Extrait de Tartarin de Tarascon, Alphonse Daudet
Le Port de Marseille il y a 150 ans
C'était à perte de vue un fouillis de mâts, de vergues, se croisant dans tous les sens. Pavillons de tous les pays, russes, grecs, suédois, tunisiens, américains [...]. Les navires au ras du quai, les beauprés arrivant sur la berge comme des rangées de baïonnettes. Au-dessous les naïades, les déesses, les saintes vierges et autres sculptures de bois peint qui donnent le nom au vaisseau ; tout cela mangé par l'eau de mer, dévoré, ruisselant, moisi [...]. De temps en temps, entre les navires, un morceau de mer, comme une grande moire tachée d'huile. [...]
Sur le quai, au milieu des ruisseaux qui venaient des savonneries, verts, épais, noirâtres, chargés d'huile et de soude, tout un peuple de douaniers, de commissionnaires, de portefaix avec leurs bogheys attelés de petits chevaux corses.

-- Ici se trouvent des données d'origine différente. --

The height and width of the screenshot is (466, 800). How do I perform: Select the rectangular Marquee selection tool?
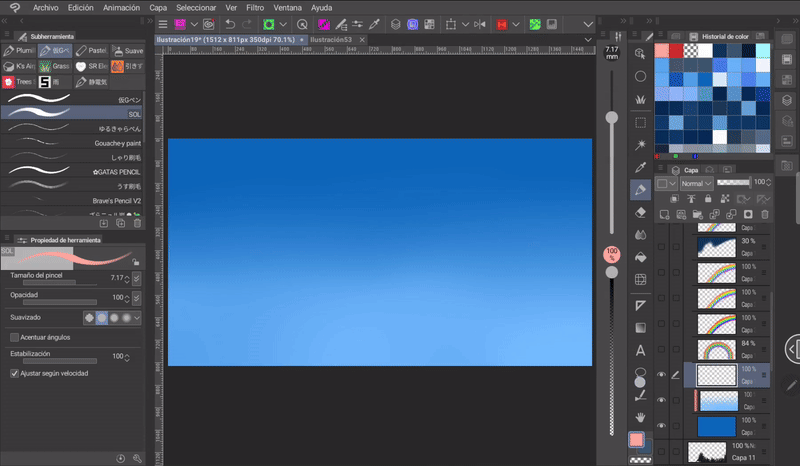pos(640,122)
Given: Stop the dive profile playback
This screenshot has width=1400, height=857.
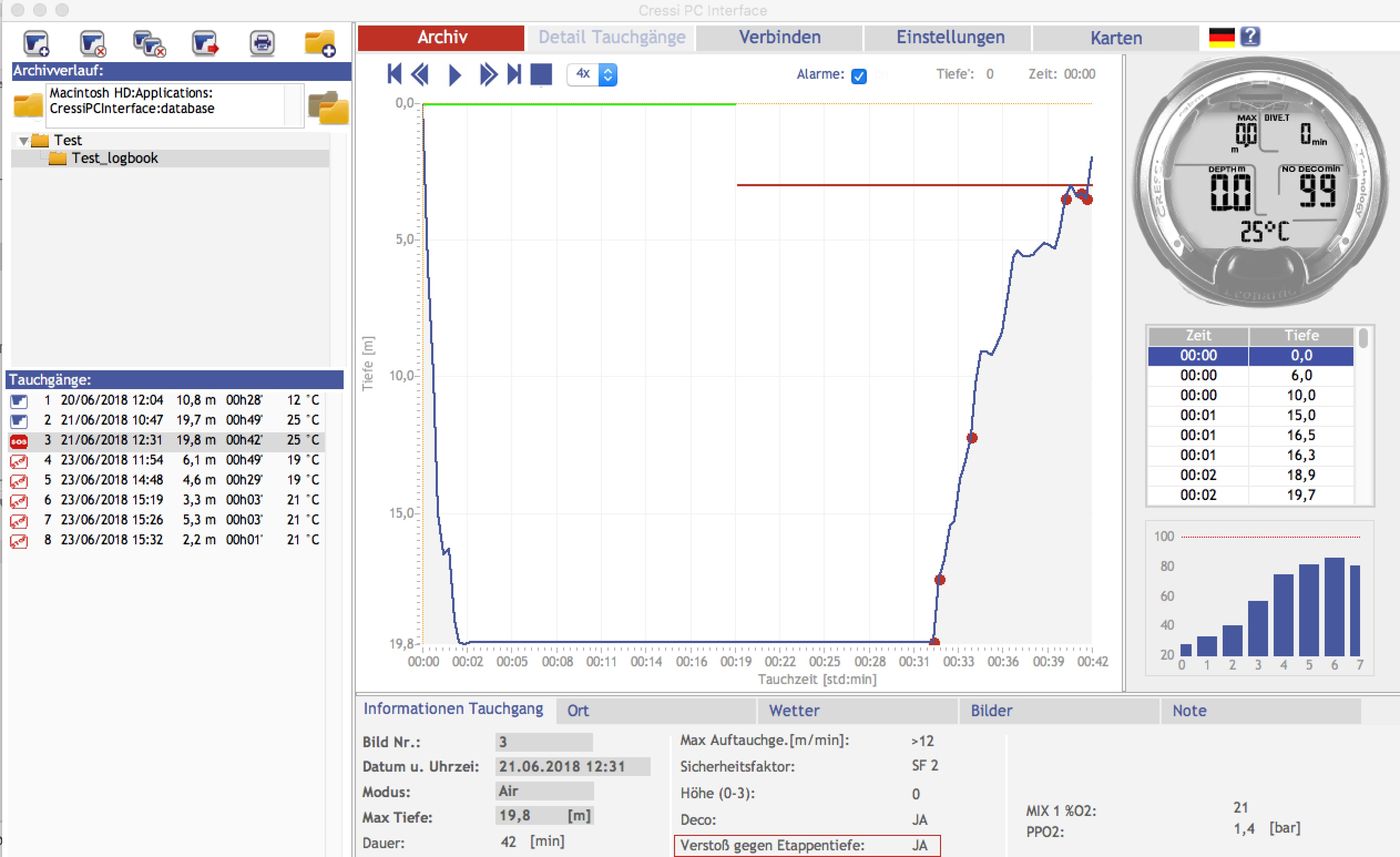Looking at the screenshot, I should click(541, 74).
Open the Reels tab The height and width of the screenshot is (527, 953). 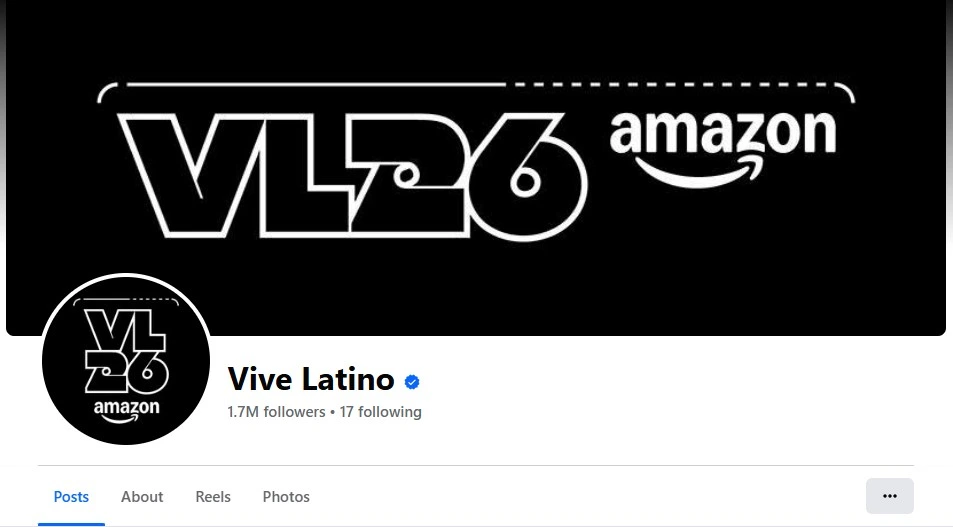tap(213, 497)
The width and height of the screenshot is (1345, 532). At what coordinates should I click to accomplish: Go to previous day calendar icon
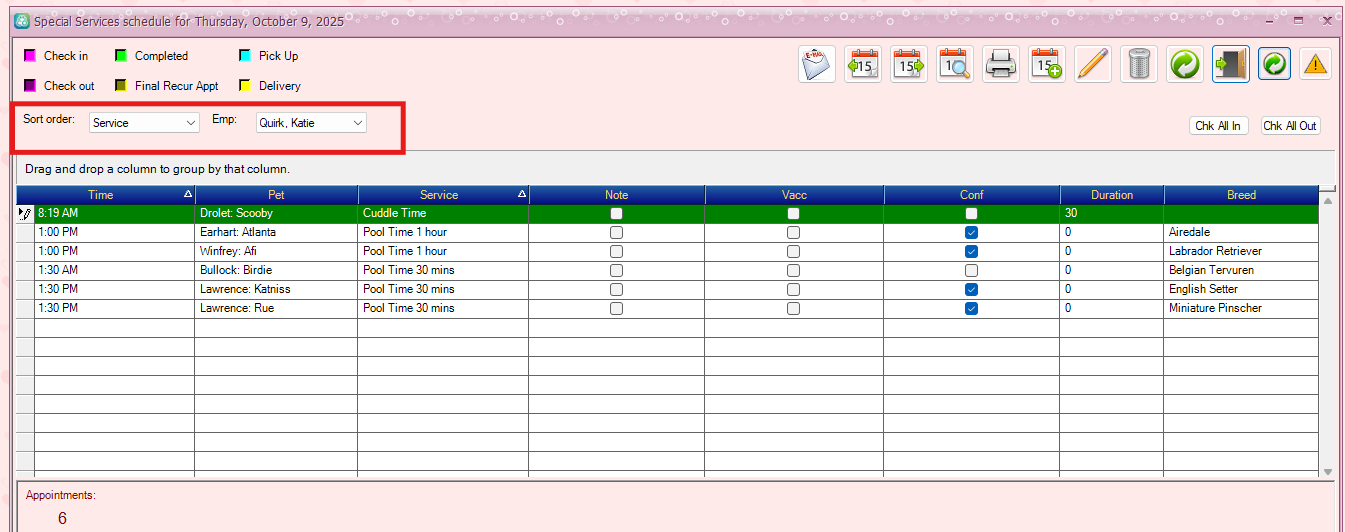coord(862,65)
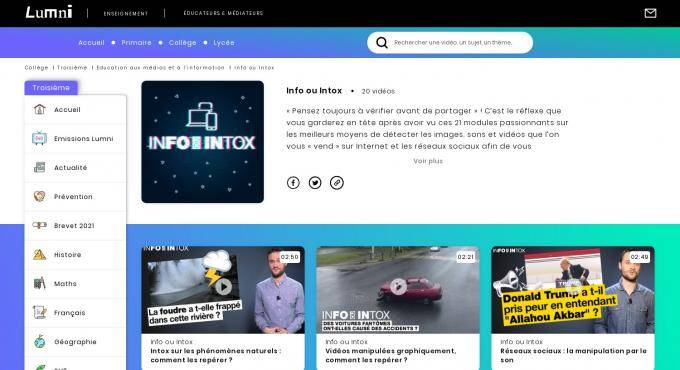
Task: Share via the Twitter icon
Action: tap(315, 183)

Des magasins de confection bizarres, des baraques enfumées où les matelots faisaient leur cuisine, des marchands de singes, de perroquets, de cordes, de toiles à voiles, des bric-à-brac fantastiques. [...]
Partout un encombrement prodigieux de marchandises de toute espèce : soieries, minerais, trains de bois, saumons de plomb, draps, sucres, caroubes, colzas, réglisses, cannes à sucre. L'Orient et l'Occident pêle-mêle.